Cori @ She's Going the Distance says
It’s definitely a challenge to find a balance with not being sore all the time from running or strength training. I’ve been doubling up, so on my hard running days i’ll do legs afterward and I can do upper body almost every day since running with sore arms is easy. I still take off 1-2 full days from working out. the doubles and time off (plus slowing my easy runs down) have helped keep me from constantly being sore for days. I also have been walking more & foam rolling daily so i think that’s a big factor in my body flushing lactic acid and toxins out before the next workout. Just keep logging your workouts and how you’re feeling and see if it changes in several weeks. if you’re still sore all the time you might want to adjust. Hopefully you’re right and the adjustments you’ve made since going to the clinic are why you’re feeling a little off. I’ve changed my running form several times and the running ALWAYS felt harder just because i wasn’t used to it. (sorry for the marathon response! lol)
[email protected] says
Thanks for your input! It’s good to know you have noticed that running felt harder after making changes to your form. I wish I could figure out a way to do strength training after my hard runs, but I don’t have time.
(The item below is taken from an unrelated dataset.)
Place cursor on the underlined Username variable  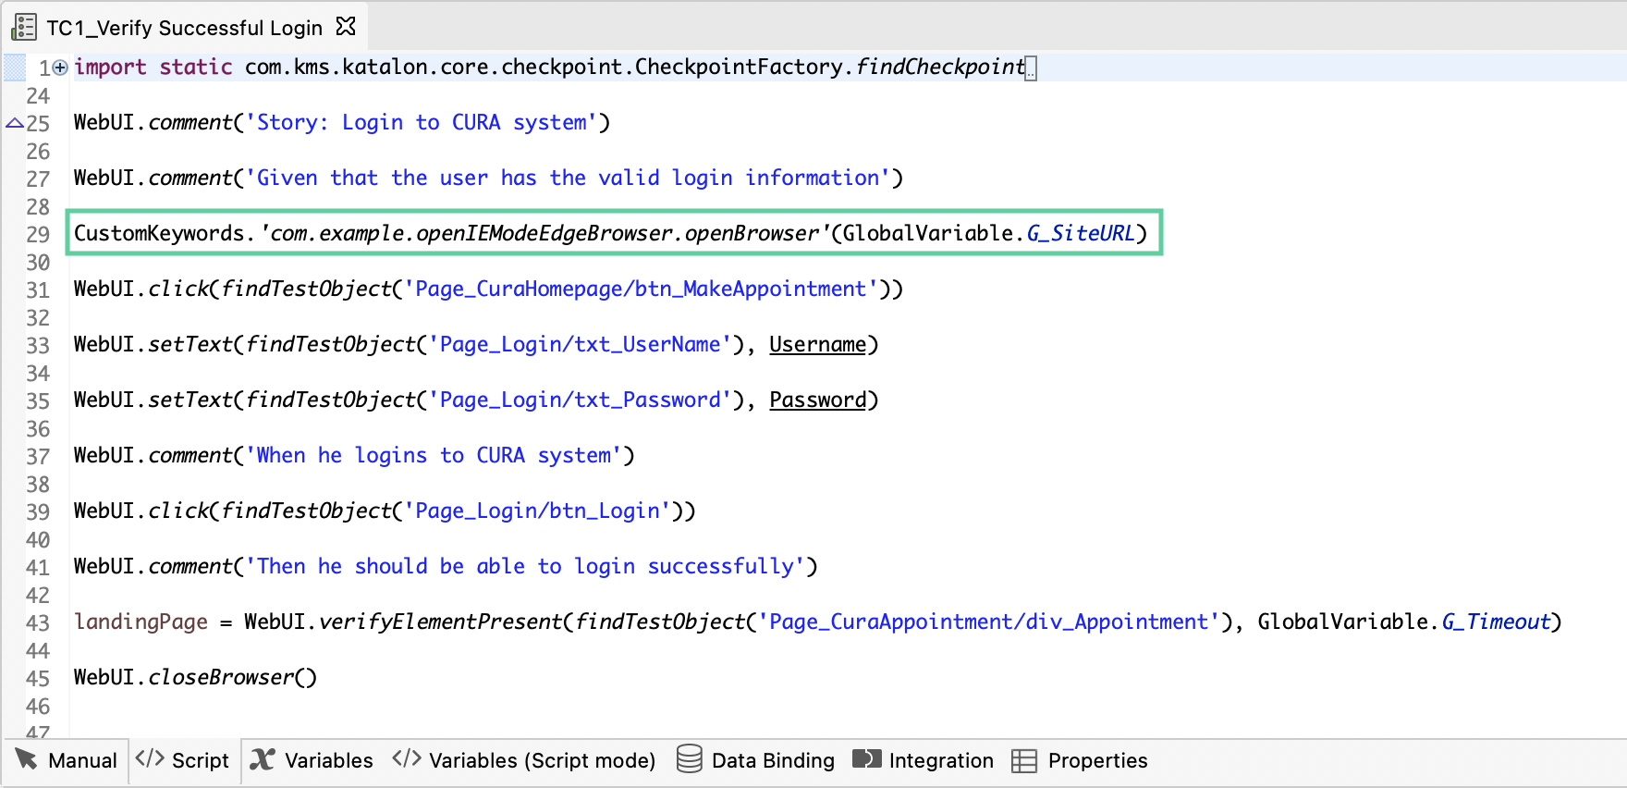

Maybe I could figure out a way to reorganize my schedule because I do think it would be better to have 2 days off but I still want to be able to fit everything in if that’s possible!
HoHo Runs says
Don’t get me started on the aging thing. I’ve been very whiny about that this week. I do think there are certain adaptations we must make as we get older. More rest days, more cross training, etc. But, no doubt — there is a lot of fantastic running ahead of you. We all go through slumps. I think picking a goal race helps me get focused.
[email protected] says
Thanks, and I definitely agree! I guess I just need to figure out how to adjust to make things work for where I am right now.
Wendy@Taking the Long Way Home says
You are speaking my language. I entertained the idea of a fall marathon, but now that my body is rebelling, I realize that I need more than 6 months between long distance races. I’m looking forward to some much needed time off.